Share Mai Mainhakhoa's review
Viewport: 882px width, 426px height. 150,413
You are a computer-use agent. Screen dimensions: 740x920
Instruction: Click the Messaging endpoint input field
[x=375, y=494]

## Brief:
Rewrite the lines above as a numbered list, skipping any blank lines.

## Problem solution:
1. Share Mai Mainhakhoa's review
2. Viewport: 882px width, 426px height. 150,413
3. You are a computer-use agent. Screen dimensions: 740x920
4. Instruction: Click the Messaging endpoint input field
5. [x=375, y=494]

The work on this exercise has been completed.